Personal information
- Born: June 16, 1930 St. Clair, Missouri, U.S.
- Died: October 7, 2021 (aged 91) Beaverton, Oregon, U.S.

Career information
- College: Missouri
- NBA draft: 1953: 6th round
- Drafted by: New York Knicks
- Stats at Basketball Reference

= Forrest Hamilton =

American basketball player (1930–2021)

Forrest "Fog" Clyde Hamilton (June 16, 1930 – October 7, 2021) was an American basketball player who was a star player for the University of Missouri in its back-to-back national championship appearances in 1952 and 1953, also serving as an alternate for the United States at the 1952 Summer Olympics, and on the gold medal-winning 1954 FIBA World Championship tournament team.
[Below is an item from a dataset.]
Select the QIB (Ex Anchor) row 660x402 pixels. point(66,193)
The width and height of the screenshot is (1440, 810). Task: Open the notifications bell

He was inducted into the Missouri Sports Hall of Fame in 1990. He was chosen in the sixth round of the 1953 NBA draft by the New York Knicks. He later played in the Amateur Athletic Union with the Peoria Caterpillars.

== Biography ==
Forrest was born in Saint Clair, Missouri on June 16, 1930. In later life he became a sales professional for the Chase Bag Company in St. Louis, Missouri. He married Betty Von Hoffmann, with whom he had two children. After this marriage ended, he married Joan Francine Merlo, with whom he moved to Louisville, Kentucky, for his employer, and had another son. The family later moved to Beaverton, Oregon, again for Hamilton's employer. He died there on October 7, 2021, at the age of 91.